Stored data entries

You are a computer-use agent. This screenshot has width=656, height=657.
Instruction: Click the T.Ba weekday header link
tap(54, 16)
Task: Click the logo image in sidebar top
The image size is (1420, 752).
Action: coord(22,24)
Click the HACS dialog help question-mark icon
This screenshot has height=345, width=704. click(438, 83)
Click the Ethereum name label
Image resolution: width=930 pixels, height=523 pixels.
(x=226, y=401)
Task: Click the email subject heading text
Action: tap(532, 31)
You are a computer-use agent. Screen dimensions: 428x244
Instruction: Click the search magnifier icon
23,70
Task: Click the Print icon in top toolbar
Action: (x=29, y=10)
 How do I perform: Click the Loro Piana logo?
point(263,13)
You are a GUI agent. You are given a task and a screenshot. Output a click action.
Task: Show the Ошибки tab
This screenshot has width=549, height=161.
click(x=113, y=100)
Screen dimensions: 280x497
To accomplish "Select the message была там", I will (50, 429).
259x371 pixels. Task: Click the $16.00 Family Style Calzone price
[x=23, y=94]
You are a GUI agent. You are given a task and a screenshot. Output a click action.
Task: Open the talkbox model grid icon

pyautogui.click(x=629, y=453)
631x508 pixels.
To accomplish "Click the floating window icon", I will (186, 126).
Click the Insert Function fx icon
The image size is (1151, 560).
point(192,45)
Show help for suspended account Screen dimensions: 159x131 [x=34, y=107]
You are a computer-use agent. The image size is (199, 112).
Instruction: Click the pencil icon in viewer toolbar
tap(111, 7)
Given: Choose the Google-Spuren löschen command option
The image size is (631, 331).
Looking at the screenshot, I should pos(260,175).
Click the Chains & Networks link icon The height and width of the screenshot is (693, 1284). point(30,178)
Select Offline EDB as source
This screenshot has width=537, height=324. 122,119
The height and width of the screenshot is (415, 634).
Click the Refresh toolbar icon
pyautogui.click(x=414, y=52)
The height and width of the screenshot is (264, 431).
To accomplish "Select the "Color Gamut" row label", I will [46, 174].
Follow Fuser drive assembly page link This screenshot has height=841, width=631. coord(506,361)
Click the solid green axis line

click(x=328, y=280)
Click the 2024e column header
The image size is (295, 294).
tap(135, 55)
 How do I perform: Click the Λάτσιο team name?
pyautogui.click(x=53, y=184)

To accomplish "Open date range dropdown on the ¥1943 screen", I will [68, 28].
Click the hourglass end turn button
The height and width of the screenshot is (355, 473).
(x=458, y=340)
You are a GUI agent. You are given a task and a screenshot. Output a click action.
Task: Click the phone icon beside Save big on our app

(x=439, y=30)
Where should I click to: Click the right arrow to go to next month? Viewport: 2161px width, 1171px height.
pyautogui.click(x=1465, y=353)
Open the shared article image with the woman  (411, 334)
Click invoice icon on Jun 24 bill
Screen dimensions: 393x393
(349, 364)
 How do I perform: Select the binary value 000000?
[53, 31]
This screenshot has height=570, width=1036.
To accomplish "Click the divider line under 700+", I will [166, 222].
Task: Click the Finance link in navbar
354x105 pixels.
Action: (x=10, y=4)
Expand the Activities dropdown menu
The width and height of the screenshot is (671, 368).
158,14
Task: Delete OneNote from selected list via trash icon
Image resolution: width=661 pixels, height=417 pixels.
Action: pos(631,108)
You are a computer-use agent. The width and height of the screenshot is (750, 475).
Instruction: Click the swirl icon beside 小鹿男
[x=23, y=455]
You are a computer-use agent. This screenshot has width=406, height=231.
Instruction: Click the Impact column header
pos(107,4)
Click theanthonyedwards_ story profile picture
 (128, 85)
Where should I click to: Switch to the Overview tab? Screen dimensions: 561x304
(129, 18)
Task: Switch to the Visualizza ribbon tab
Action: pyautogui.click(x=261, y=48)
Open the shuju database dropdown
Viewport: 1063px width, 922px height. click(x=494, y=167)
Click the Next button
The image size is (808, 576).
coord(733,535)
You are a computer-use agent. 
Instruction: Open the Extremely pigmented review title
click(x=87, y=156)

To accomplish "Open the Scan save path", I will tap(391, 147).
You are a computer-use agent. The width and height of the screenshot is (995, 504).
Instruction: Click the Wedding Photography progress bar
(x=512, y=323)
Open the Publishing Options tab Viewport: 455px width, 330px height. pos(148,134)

[Task description] Identify the lines in the entries above that contain "label", then copy them out.

[Response to this exercise]
Click the Ethereum name label
To accomplish "Select the "Color Gamut" row label", I will [46, 174].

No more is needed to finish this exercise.